Some say literature exists purely for entertainment—to provide an escape from the drudgery of daily life. Others argue that its purpose is aesthetic—to create beauty for its own sake, independent of any practical function.
But I believe that literature has a higher calling. Literature is the mirror of society. It reflects our collective hopes and fears, our triumphs and failures, our virtues and our vices. A literature that does not engage with the realities of its time is not literature at all—it is mere decoration.
This does not mean that literature must be propaganda. Propaganda tells people what to think; literature makes them think. The novelist does not preach; he shows. He presents life as it is, with all its contradictions, and trusts his readers to draw their own conclusions.
The Great Works
Consider the great works of world literature.

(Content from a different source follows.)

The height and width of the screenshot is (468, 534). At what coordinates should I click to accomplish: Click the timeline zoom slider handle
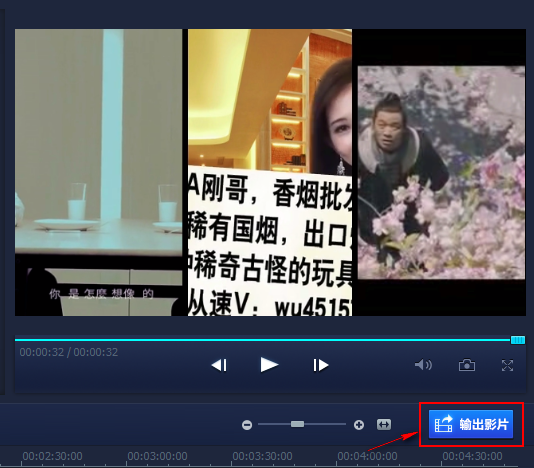(297, 424)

Tolstoy's novels did not lecture readers about the injustices of Russian society—they simply portrayed those injustices so vividly that no one could ignore them. Dickens did not write pamphlets about child labor—he created Oliver Twist, and suddenly all of England was debating the Poor Laws.

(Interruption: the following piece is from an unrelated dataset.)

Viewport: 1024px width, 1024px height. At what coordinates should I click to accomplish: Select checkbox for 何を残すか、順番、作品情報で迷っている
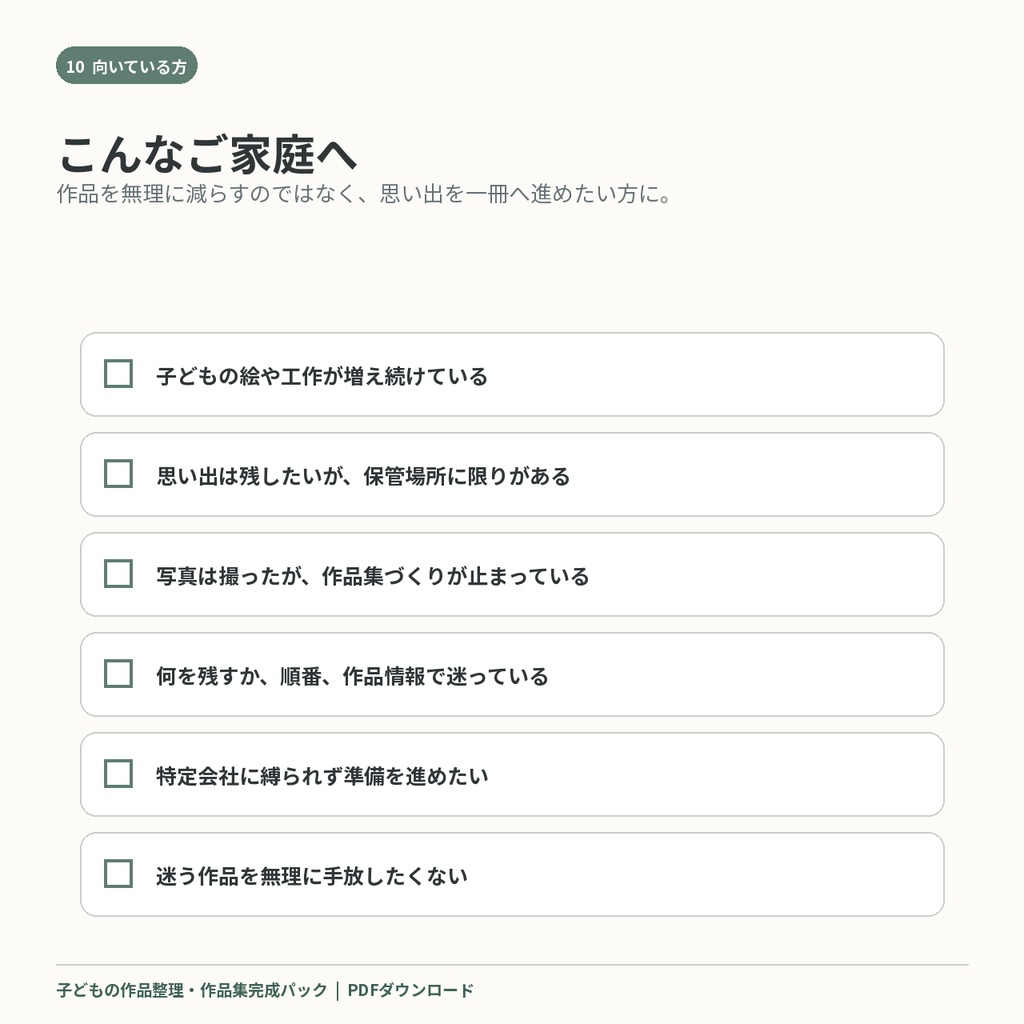118,673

In our own context, what does this mean for Indian literature? We live in a society marked by profound inequalities—of caste, of class, of gender. We live under foreign rule, our resources extracted, our culture denigrated. We live with hunger and disease and ignorance that could be prevented.
A literature that ignores these realities is complicit in them. A writer who concerns himself only with the romantic entanglements of princes and nobles, while millions starve outside his window, has betrayed his calling.
Art and Purpose
But—and this is crucial—engaging with reality does not mean abandoning art. The purpose of progressive literature is not to sacrifice beauty for politics, but to find beauty in truth, to create art that serves humanity.
The writer's first duty is to his art. He must write well—with craft and care and attention to language. Poor writing serves no cause. But once he has mastered his craft, he must turn it toward worthy ends.
What are those ends? Simply this: to awaken consciousness, to kindle compassion, to illuminate the human condition in all its complexity. A good novel about a peasant's struggles is worth more than a hundred political speeches, because the novel makes us feel what we otherwise merely know.
The Purpose
This is the purpose of literature: not to change the world directly—that is the work of activists and politicians—but to change consciousness, to make people see differently, to expand the boundaries of human empathy.
The great test of literature is this: does it make us more human? Does it help us understand those unlike ourselves? Does it sharpen our sense of justice?
If the answer is yes, then the writer has fulfilled his purpose. If not, he has merely added to the noise.
Write, then, with courage and with truth. Do not fear the powerful or flatter the mob. Stand with the poor, the oppressed, the silenced—but stand as an artist, not as a propagandist. Let your work speak for itself, and trust your readers to hear what you have said.
This is my belief. This is my practice. This is the purpose of literature.